By John Gruber
Little Streaks: The to-do list that helps your kids form good routines and habits.
Tom Krazit, reporting for Protocol on July 2:
IBM President Jim Whitehurst is stepping down from the No. 2 leadership position at the company less than three years after IBM acquired his former company, in just one of several leadership changes announced Friday.
Bridget van Kralingen, senior vice president of global markets, will also leave the company, said IBM CEO Arvind Krishna in a press release right before the three-day holiday weekend. Rob Thomas, who has led IBM’s Watson initiative in the past, will become the new senior vice president of global markets.

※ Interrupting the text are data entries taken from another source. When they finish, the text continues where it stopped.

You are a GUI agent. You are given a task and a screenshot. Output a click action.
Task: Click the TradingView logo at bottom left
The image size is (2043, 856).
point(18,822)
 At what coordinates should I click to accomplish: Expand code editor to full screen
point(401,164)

Did you catch this story 12 days ago? I almost didn’t. IBM is still a very big company — #42 on the current Fortune 500 list — but they’re just not relevant in the way they used to be, or the way today’s big 5 tech companies are.

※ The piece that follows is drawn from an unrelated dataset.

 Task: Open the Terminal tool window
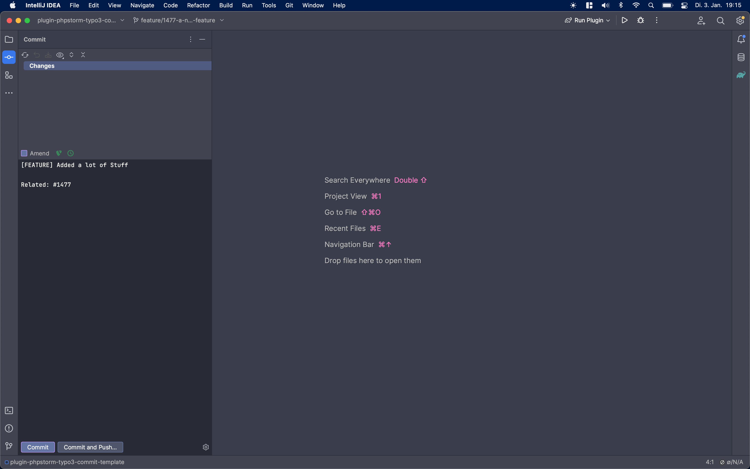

It wasn’t too long ago — 20, 25 years? — when a leadership story like this at IBM would have been all anyone in tech talked about for weeks to come. They’ve been diminished not because the government broke them up or curbed their behavior through regulations, but simply because they faded away. It is extremely difficult to become dominant in tech, but it’s just as difficult to stay dominant for longer than a short run.
I don’t offer this observation as an argument against any and all regulation and antitrust investigations of big tech companies. I’m simply arguing that regulation and antitrust lawsuits should be wielded with surgical precision, not broad strokes. Competition and progress work.